* [RECORD SET]
=====

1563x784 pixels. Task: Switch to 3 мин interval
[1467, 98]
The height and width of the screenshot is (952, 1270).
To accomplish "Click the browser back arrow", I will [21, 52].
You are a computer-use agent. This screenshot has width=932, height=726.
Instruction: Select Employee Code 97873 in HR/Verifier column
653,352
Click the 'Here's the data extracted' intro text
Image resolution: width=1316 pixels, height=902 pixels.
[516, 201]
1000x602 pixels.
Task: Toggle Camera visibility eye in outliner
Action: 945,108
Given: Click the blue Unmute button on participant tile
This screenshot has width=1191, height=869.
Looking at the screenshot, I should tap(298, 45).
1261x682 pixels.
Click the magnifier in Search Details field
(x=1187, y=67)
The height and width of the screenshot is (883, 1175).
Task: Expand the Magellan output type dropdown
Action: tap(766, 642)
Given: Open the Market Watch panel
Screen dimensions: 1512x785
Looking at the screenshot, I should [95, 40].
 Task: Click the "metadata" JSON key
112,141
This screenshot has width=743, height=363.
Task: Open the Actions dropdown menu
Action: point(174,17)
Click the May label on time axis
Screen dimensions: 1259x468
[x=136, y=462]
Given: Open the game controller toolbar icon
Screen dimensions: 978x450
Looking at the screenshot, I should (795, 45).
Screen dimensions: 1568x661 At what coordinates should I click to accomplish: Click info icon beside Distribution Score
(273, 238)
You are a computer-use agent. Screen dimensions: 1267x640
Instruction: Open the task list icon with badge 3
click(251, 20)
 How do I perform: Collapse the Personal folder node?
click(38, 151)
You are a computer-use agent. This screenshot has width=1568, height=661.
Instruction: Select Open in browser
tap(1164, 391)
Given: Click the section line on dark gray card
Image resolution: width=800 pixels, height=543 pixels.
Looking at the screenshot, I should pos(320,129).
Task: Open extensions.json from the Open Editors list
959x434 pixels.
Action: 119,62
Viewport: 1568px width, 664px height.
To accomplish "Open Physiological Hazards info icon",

=====

* [AIM OF THE TASK] Rewrite everything from the first line down to the line containing "will [21, 52].", substituting "forward arrow" for "back arrow" and leaving all else unchanged.

* [EXPECTED OUTPUT]
1563x784 pixels. Task: Switch to 3 мин interval
[1467, 98]
The height and width of the screenshot is (952, 1270).
To accomplish "Click the browser forward arrow", I will [21, 52].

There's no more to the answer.